# WHAT IS REQUIRED
Return the following from the records below: each line, word for word, starting with the line that contains "The image size is (1000, 457)." and going on through the line that contains "Task: Click the Mar 12, 2018 snippet date", with nothing outside that range.

::: EXERCISE INPUTS :::

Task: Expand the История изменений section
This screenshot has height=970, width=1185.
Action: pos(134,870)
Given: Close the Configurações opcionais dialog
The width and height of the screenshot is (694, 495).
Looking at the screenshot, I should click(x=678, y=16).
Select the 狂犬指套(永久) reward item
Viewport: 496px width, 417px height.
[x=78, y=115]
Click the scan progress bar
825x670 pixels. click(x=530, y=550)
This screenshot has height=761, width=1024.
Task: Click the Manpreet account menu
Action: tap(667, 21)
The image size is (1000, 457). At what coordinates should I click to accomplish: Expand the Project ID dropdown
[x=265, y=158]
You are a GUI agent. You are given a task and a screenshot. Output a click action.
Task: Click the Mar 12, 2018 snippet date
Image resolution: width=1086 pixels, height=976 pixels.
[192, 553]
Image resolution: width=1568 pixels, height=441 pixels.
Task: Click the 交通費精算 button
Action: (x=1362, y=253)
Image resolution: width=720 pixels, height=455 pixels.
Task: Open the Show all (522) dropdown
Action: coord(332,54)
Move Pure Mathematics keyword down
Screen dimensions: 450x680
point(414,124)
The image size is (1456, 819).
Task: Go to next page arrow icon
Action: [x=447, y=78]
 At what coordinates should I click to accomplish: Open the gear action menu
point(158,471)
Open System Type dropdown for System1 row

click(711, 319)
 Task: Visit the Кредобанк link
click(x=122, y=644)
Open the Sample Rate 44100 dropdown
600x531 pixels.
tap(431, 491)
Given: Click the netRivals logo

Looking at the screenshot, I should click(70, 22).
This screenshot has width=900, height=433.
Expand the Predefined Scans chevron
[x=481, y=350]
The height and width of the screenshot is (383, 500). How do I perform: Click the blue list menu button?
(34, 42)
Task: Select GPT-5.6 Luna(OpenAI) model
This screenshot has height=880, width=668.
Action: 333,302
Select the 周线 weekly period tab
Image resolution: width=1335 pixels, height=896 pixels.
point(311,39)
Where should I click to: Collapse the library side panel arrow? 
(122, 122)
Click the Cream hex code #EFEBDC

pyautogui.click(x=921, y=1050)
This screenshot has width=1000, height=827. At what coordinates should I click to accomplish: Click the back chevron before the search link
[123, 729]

:::

# YOUR RESPONSE
The image size is (1000, 457). At what coordinates should I click to accomplish: Expand the Project ID dropdown
[x=265, y=158]
You are a GUI agent. You are given a task and a screenshot. Output a click action.
Task: Click the Mar 12, 2018 snippet date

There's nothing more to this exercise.